=== DATA UNDER STUDY ===
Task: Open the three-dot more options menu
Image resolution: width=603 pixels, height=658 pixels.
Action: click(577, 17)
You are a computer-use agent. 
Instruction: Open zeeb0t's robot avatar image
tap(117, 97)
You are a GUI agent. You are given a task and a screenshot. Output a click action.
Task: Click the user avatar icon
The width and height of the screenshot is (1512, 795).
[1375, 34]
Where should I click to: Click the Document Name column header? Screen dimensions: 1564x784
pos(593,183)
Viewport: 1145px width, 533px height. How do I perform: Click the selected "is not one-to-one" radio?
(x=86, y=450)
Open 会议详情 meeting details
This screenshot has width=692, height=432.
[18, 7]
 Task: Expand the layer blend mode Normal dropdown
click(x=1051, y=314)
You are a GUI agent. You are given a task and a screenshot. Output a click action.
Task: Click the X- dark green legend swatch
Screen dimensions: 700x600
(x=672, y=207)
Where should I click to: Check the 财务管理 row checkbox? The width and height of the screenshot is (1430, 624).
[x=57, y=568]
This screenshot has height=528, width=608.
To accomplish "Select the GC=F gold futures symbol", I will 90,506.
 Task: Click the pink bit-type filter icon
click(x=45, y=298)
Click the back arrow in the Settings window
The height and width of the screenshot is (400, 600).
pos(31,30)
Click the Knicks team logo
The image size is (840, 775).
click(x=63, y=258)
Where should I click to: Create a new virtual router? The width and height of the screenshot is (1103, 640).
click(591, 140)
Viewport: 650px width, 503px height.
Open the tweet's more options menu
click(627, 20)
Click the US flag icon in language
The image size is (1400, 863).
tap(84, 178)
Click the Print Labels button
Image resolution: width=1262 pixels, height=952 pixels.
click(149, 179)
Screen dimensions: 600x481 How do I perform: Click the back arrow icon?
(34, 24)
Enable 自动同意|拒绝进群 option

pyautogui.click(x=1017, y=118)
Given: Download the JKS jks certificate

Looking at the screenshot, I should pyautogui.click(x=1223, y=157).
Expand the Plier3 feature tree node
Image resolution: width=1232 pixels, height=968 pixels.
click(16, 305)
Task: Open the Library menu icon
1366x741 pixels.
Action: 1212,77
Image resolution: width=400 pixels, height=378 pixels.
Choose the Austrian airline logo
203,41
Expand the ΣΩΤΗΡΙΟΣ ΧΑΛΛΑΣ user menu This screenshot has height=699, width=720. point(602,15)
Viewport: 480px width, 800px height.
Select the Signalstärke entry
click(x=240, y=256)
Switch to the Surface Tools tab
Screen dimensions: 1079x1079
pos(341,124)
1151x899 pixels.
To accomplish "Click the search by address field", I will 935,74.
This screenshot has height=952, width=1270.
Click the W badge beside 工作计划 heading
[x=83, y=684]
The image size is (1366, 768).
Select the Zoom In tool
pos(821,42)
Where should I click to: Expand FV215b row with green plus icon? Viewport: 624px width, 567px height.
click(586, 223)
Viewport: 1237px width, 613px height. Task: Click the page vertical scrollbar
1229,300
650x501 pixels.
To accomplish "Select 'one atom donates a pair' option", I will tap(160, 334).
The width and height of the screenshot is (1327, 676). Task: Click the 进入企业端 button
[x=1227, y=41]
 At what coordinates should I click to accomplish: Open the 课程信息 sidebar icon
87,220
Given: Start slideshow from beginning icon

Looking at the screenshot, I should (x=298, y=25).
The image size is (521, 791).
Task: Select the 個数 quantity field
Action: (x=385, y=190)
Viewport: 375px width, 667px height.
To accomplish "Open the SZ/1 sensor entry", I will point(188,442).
===
▶ **WHAT IS NEEDED**
Your task is to copy every entry above, exactly as written.

▶ **RESULT**
Task: Open the three-dot more options menu
Image resolution: width=603 pixels, height=658 pixels.
Action: click(577, 17)
You are a computer-use agent. 
Instruction: Open zeeb0t's robot avatar image
tap(117, 97)
You are a GUI agent. You are given a task and a screenshot. Output a click action.
Task: Click the user avatar icon
The width and height of the screenshot is (1512, 795).
[1375, 34]
Where should I click to: Click the Document Name column header? Screen dimensions: 1564x784
pos(593,183)
Viewport: 1145px width, 533px height. How do I perform: Click the selected "is not one-to-one" radio?
(x=86, y=450)
Open 会议详情 meeting details
This screenshot has width=692, height=432.
[18, 7]
 Task: Expand the layer blend mode Normal dropdown
click(x=1051, y=314)
You are a GUI agent. You are given a task and a screenshot. Output a click action.
Task: Click the X- dark green legend swatch
Screen dimensions: 700x600
(x=672, y=207)
Where should I click to: Check the 财务管理 row checkbox? The width and height of the screenshot is (1430, 624).
[x=57, y=568]
This screenshot has height=528, width=608.
To accomplish "Select the GC=F gold futures symbol", I will 90,506.
 Task: Click the pink bit-type filter icon
click(x=45, y=298)
Click the back arrow in the Settings window
The height and width of the screenshot is (400, 600).
pos(31,30)
Click the Knicks team logo
The image size is (840, 775).
click(x=63, y=258)
Where should I click to: Create a new virtual router? The width and height of the screenshot is (1103, 640).
click(591, 140)
Viewport: 650px width, 503px height.
Open the tweet's more options menu
click(627, 20)
Click the US flag icon in language
The image size is (1400, 863).
tap(84, 178)
Click the Print Labels button
Image resolution: width=1262 pixels, height=952 pixels.
click(149, 179)
Screen dimensions: 600x481 How do I perform: Click the back arrow icon?
(34, 24)
Enable 自动同意|拒绝进群 option

pyautogui.click(x=1017, y=118)
Given: Download the JKS jks certificate

Looking at the screenshot, I should pyautogui.click(x=1223, y=157).
Expand the Plier3 feature tree node
Image resolution: width=1232 pixels, height=968 pixels.
click(16, 305)
Task: Open the Library menu icon
1366x741 pixels.
Action: 1212,77
Image resolution: width=400 pixels, height=378 pixels.
Choose the Austrian airline logo
203,41
Expand the ΣΩΤΗΡΙΟΣ ΧΑΛΛΑΣ user menu This screenshot has height=699, width=720. point(602,15)
Viewport: 480px width, 800px height.
Select the Signalstärke entry
click(x=240, y=256)
Switch to the Surface Tools tab
Screen dimensions: 1079x1079
pos(341,124)
1151x899 pixels.
To accomplish "Click the search by address field", I will 935,74.
This screenshot has height=952, width=1270.
Click the W badge beside 工作计划 heading
[x=83, y=684]
The image size is (1366, 768).
Select the Zoom In tool
pos(821,42)
Where should I click to: Expand FV215b row with green plus icon? Viewport: 624px width, 567px height.
click(586, 223)
Viewport: 1237px width, 613px height. Task: Click the page vertical scrollbar
1229,300
650x501 pixels.
To accomplish "Select 'one atom donates a pair' option", I will tap(160, 334).
The width and height of the screenshot is (1327, 676). Task: Click the 进入企业端 button
[x=1227, y=41]
 At what coordinates should I click to accomplish: Open the 课程信息 sidebar icon
87,220
Given: Start slideshow from beginning icon

Looking at the screenshot, I should (x=298, y=25).
The image size is (521, 791).
Task: Select the 個数 quantity field
Action: (x=385, y=190)
Viewport: 375px width, 667px height.
To accomplish "Open the SZ/1 sensor entry", I will point(188,442).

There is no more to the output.